▶ _EXERCISE_
In the entries below, find the line with "[textbox] (34, 2317)" and print exactly every line from there up to and including the line with "Fougères (44, 755)", with no other lines.

>>>

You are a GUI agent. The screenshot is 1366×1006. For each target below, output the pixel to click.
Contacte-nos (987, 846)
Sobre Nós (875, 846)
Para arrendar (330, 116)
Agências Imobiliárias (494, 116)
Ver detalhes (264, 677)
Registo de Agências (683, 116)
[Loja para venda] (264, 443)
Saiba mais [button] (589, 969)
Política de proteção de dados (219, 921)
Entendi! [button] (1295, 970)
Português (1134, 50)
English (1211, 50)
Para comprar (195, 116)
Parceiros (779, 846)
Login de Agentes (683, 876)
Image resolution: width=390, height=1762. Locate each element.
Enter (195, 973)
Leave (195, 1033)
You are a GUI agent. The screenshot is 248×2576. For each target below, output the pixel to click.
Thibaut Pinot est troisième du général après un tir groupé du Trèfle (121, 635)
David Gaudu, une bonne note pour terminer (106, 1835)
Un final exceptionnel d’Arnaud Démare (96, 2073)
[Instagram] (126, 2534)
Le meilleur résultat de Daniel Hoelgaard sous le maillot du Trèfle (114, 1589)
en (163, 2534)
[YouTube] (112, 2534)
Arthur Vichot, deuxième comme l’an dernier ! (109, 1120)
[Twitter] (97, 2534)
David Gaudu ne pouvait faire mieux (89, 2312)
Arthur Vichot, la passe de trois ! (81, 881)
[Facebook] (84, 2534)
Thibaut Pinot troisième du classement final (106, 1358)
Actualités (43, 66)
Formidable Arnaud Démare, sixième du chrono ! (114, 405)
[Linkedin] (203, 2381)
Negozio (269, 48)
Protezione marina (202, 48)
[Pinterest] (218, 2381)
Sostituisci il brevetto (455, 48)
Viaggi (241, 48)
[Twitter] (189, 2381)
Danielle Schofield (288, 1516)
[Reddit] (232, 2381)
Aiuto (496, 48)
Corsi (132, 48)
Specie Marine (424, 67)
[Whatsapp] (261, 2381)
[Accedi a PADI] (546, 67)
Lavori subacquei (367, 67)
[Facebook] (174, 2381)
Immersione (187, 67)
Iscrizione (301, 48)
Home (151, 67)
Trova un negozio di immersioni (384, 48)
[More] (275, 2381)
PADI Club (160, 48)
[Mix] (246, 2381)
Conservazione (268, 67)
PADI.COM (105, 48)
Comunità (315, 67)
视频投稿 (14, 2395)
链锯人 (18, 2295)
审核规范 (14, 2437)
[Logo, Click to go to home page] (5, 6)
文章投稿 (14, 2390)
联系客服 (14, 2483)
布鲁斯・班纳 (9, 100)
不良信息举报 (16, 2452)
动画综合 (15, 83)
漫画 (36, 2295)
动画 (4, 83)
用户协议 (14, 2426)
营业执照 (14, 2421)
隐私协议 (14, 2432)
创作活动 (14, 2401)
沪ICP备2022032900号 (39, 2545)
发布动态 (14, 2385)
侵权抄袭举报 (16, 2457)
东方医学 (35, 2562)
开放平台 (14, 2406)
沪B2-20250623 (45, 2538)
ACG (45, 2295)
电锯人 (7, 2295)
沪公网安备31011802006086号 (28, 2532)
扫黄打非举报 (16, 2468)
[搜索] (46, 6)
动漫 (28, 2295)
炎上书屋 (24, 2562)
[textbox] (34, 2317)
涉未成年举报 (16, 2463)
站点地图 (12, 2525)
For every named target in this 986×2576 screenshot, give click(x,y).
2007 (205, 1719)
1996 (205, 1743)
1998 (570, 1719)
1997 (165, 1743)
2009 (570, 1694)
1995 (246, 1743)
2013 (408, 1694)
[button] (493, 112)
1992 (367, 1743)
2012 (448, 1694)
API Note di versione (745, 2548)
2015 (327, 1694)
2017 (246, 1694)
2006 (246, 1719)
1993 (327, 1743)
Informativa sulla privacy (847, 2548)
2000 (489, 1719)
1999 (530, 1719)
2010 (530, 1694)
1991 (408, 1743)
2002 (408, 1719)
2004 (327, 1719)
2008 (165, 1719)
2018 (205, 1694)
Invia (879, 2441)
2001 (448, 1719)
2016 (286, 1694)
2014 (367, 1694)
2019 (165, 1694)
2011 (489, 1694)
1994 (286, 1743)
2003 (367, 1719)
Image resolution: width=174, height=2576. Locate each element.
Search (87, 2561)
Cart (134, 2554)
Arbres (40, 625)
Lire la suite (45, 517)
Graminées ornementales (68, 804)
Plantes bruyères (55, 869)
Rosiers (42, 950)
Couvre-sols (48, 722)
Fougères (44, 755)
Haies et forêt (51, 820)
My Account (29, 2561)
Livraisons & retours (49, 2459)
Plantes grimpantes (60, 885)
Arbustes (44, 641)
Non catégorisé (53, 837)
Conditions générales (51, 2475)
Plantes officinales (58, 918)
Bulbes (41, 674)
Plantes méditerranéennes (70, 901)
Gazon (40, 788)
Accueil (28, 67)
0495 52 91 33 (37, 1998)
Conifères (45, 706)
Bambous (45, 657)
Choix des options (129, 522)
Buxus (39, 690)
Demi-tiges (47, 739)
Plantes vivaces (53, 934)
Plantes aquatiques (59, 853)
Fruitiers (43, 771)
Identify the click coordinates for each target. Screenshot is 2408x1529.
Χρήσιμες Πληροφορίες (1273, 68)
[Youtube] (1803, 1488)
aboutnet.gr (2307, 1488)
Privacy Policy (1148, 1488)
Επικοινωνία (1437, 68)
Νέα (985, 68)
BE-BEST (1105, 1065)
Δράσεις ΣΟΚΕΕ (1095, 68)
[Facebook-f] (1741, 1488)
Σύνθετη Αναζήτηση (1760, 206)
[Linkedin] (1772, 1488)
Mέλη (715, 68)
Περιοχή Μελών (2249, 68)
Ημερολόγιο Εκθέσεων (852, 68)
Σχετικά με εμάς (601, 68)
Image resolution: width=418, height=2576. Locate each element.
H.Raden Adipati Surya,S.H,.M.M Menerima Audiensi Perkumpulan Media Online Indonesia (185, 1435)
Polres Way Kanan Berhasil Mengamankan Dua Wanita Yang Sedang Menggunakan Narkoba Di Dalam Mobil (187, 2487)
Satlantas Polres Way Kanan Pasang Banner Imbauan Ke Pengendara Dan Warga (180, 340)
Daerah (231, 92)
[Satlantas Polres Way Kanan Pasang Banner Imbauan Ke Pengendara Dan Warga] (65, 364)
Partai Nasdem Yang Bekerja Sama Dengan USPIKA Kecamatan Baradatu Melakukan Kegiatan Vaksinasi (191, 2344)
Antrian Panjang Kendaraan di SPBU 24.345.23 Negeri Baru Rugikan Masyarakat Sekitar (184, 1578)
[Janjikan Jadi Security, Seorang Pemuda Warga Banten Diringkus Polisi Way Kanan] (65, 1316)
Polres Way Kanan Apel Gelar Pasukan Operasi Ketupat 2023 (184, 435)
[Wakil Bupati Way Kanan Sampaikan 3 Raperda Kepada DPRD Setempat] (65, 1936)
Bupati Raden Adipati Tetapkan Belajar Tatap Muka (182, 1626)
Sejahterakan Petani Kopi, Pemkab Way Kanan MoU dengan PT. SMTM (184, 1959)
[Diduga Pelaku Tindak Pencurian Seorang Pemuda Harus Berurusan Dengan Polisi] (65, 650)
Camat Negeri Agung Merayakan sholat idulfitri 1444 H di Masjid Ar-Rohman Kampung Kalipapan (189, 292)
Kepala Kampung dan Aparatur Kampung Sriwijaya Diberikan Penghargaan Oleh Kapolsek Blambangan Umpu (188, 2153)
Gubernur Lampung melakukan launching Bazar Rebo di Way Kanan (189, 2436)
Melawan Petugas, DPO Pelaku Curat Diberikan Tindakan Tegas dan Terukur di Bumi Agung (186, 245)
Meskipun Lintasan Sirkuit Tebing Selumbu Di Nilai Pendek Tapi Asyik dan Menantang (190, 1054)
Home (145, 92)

<<<

▶ _COMPLETED TASK_
[textbox] (34, 2317)
涉未成年举报 (16, 2463)
站点地图 (12, 2525)
For every named target in this 986×2576 screenshot, give click(x,y).
2007 (205, 1719)
1996 (205, 1743)
1998 (570, 1719)
1997 (165, 1743)
2009 (570, 1694)
1995 (246, 1743)
2013 (408, 1694)
[button] (493, 112)
1992 (367, 1743)
2012 (448, 1694)
API Note di versione (745, 2548)
2015 (327, 1694)
2017 (246, 1694)
2006 (246, 1719)
1993 (327, 1743)
Informativa sulla privacy (847, 2548)
2000 (489, 1719)
1999 (530, 1719)
2010 (530, 1694)
1991 (408, 1743)
2002 (408, 1719)
2004 (327, 1719)
2008 (165, 1719)
2018 (205, 1694)
Invia (879, 2441)
2001 (448, 1719)
2016 (286, 1694)
2014 (367, 1694)
2019 (165, 1694)
2011 (489, 1694)
1994 (286, 1743)
2003 (367, 1719)
Image resolution: width=174, height=2576. Locate each element.
Search (87, 2561)
Cart (134, 2554)
Arbres (40, 625)
Lire la suite (45, 517)
Graminées ornementales (68, 804)
Plantes bruyères (55, 869)
Rosiers (42, 950)
Couvre-sols (48, 722)
Fougères (44, 755)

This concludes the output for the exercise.